[Entries provided Boundary: Start]
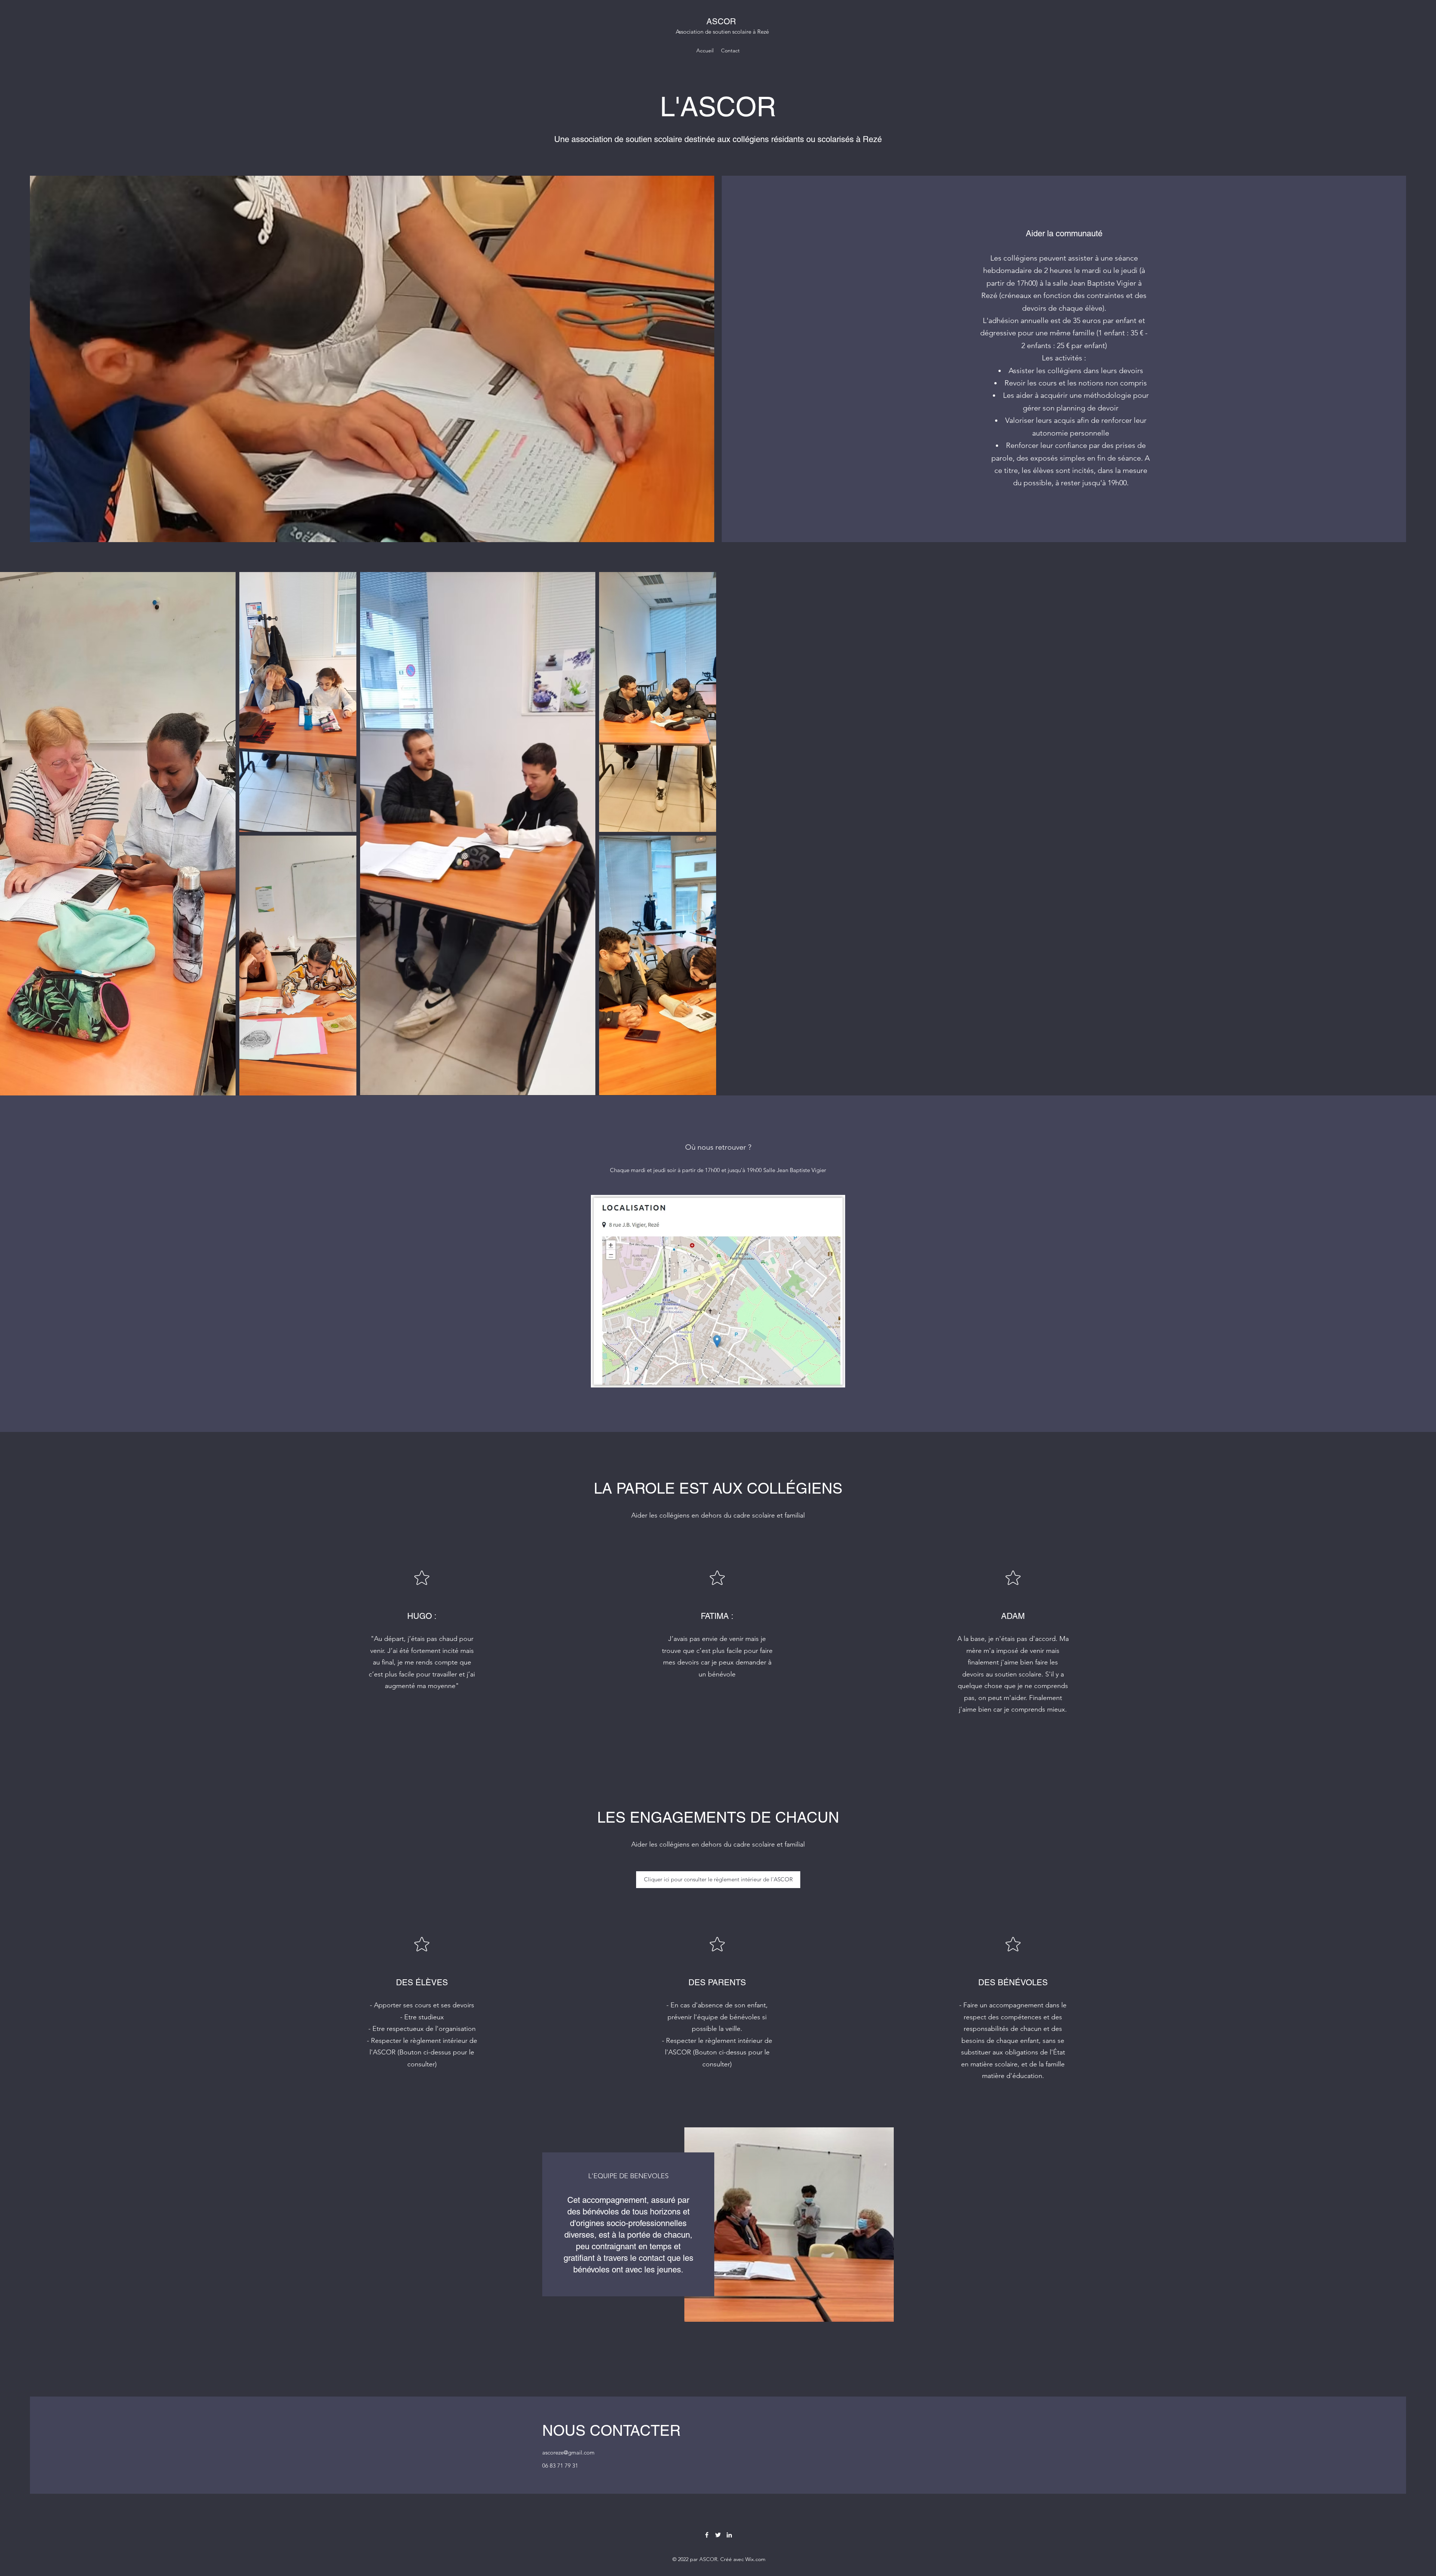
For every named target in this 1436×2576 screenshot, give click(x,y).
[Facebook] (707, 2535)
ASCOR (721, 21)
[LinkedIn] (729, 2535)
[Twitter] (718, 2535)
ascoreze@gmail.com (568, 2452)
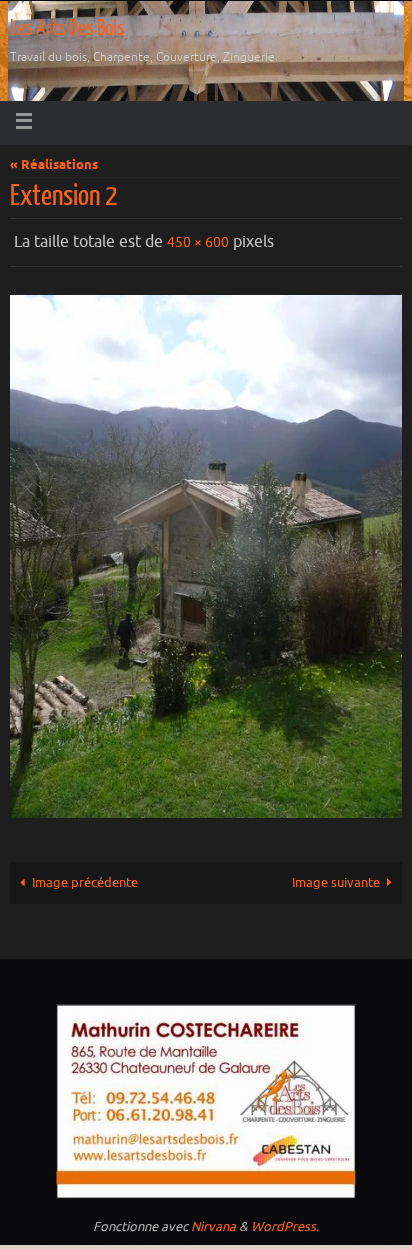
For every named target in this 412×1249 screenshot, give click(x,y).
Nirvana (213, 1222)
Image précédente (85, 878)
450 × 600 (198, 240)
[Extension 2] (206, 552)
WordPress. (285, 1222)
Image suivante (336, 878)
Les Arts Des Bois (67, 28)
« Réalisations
[Entries provided Boundary: End]
Your answer should consist of the lines of the listing that contain "named", copied as they stand.

Response box –
For every named target in this 1436×2576 screenshot, give click(x,y).
For every named target in this 412×1249 screenshot, give click(x,y).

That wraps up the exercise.